Facebook does regularly publish reports on its enforcement of its rules and how much content it catches that is against them, such as hate speech. Earlier this year the company announced it had brought on EY to audit the research beyond those reports.

Bringing in an auditor could be a welcome move, but when it comes to the company's handling of its engagement reports earlier this year, the very blatant cherry-picking of what research to make public and what to hide raises the question: what else does Facebook know that it's not telling us? And who is really creating a "false picture" of the company and its impact on society?

Facebook whistleblower, Frances Haugen appears before the Senate Commerce, Science, and Transportation Subcommittee.


A low-level employee


Facebook's other attempt to undermine the whistleblower was to portray Haugen as a low-level employee who doesn't know what she is talking about. But that strategy appears to be backfiring, too.

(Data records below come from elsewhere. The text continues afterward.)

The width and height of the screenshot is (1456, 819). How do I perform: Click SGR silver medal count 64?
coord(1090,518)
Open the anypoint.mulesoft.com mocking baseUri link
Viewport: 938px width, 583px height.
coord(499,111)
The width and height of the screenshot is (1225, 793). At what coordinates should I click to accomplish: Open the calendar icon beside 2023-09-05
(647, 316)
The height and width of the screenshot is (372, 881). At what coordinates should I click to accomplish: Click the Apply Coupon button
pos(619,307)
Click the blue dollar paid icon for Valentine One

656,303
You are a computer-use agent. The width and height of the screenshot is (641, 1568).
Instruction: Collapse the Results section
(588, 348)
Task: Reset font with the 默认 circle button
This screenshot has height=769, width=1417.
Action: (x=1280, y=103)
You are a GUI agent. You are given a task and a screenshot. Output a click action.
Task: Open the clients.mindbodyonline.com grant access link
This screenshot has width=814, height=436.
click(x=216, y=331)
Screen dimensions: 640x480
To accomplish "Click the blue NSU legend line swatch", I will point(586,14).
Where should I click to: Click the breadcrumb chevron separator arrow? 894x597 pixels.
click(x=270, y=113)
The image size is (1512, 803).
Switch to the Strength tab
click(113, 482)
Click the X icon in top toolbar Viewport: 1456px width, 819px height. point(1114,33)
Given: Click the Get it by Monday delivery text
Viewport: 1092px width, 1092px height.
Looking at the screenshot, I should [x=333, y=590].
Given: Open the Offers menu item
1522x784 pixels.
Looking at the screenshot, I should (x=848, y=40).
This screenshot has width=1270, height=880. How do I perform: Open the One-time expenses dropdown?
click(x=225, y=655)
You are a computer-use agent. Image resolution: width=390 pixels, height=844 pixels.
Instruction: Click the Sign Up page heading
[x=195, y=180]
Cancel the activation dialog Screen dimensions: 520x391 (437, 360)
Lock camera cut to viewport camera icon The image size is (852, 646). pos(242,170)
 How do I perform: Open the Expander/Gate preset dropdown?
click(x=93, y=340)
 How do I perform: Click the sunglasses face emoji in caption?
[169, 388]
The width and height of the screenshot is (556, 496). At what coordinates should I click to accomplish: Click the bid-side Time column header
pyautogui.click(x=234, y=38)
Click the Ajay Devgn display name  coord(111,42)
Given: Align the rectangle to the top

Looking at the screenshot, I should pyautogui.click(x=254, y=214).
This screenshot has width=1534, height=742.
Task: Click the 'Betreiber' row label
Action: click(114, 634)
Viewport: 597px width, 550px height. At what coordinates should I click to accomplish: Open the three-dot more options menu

Samidh Chakrabarti was head of "civic engagement" at Facebook. Chakrabarti had regularly been put forward by the company to speak publicly about the good work Facebook was doing, even being part of the press tour of the Facebook "war room" for the 2018 US Midterm elections. (The war room was later widely mocked as a publicity stunt.)

After her testimony Tuesday, Facebook described Haugen as "a former product manager at Facebook who worked for the company for less than two years, had no direct reports, never attended a decision-point meeting with C-level executives."

That prompted Chakrabati to respond on Twitter, "Well I was there for over 6 years, had numerous direct reports, and led many decision meetings with C-level execs, and I find the perspectives shared on the need for algorithmic regulation, research transparency, and independent oversight to be entirely valid for debate."